When reading up on Go slices, I came across this behaviour in the context of the append method
If the backing array of s is too small to fit all the given values a bigger array will be allocated. The returned slice will point to the newly allocated array.
Source - Golang Tour
To understand this I wrote the following piece of code:
func makeSlices() {
var a []int;
a = append(a, 0)
b := append(a, 1)
printSlice("b", b)
c := append(a, 2)
printSlice("b", b)
printSlice("c", c)
}
func printSlice(name string, s []int) {
fmt.Printf("var=%v len=%d cap=%d first_address=%v %v
", name, len(s), cap(s), &s[0], s)
}
Output:
var=b len=2 cap=2 first_address=0x414020 [0 1]
var=b len=2 cap=2 first_address=0x414020 [0 2]
var=c len=2 cap=2 first_address=0x414020 [0 2]
I would expect b and c to point to the same underlying array as they both are slices of the same length
But if I were to vary the same code for another length of slice:
func makeSlices() {
var a []int;
a = append(a, 0, 9)
d := append(a, 1, 2)
printSlice("d", d)
e := append(a, 3, 4)
printSlice("d", d)
printSlice("e", e)
}
Output:
var=d len=5 cap=8 first_address=0x450020 [0 0 9 1 2]

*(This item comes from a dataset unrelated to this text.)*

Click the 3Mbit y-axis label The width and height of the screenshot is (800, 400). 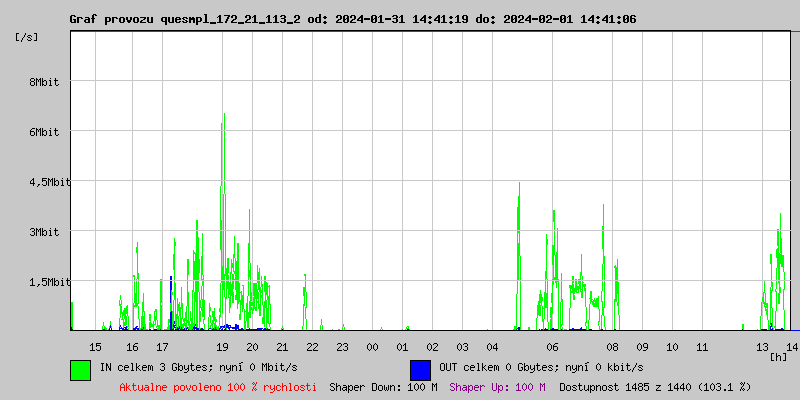click(x=44, y=232)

var=d len=5 cap=8 first_address=0x450020 [0 0 9 1 2]
var=e len=5 cap=8 first_address=0x450040 [0 0 9 3 4]
In this scenario, d and e should point to the same backing array as they are again slices of the same length but they do not.
Why this anomaly in behaviour? When exactly does Go decide to allocate a new backing array to a slice?
The answer is simple: append() allocates a new backing array (and copies current content over) if the elements to be appended do not fit into the current capacity. Formally:
if len(s) + len(newElements) > cap(s) {
// Allocate new backing array
// copy content (s) over to new array
} else {
// Just resize existing slice
}
// append (copy) newElements
So for example if len=2, cap=4, you can append 2 elements, no allocation.
If len=2, cap=4, and you append 3 elements, then len+3 > cap, so a new backing array will be allocated (whose capacity will be greater than len+3, thinking of future growth, but its length will be 2+3=5).
In your first example you declare a slice variable that will have 0 length and capacity.
var a []int
fmt.Println(len(a), cap(a)) // Prints 0 0
When you do the first append, a new array will be allocated:
a = append(a, 0)
fmt.Println(len(a), cap(a)) // Prints 1 2
When you do another append, it fits into the capacity, so no allocation:
fmt.Println(len(a), cap(a)) // Prints 1 2
b := append(a, 1)
fmt.Println(len(b), cap(b)) // Prints 2 2
But this time you store the result slice in b, not in a. So if you do your 3rd append to a, that still has length=1 and cap=2, so appending another element to a won't require allocation:
fmt.Println(len(a), cap(a)) // Prints 1 2
c := append(a, 2)
fmt.Println(len(c), cap(c)) // Prints 2 2
So excluding the first append, all other append don't require allocation, hence the first allocated backing array is used for all a, b and c slices, hence addresses of their first elements will be the same. This is what you see.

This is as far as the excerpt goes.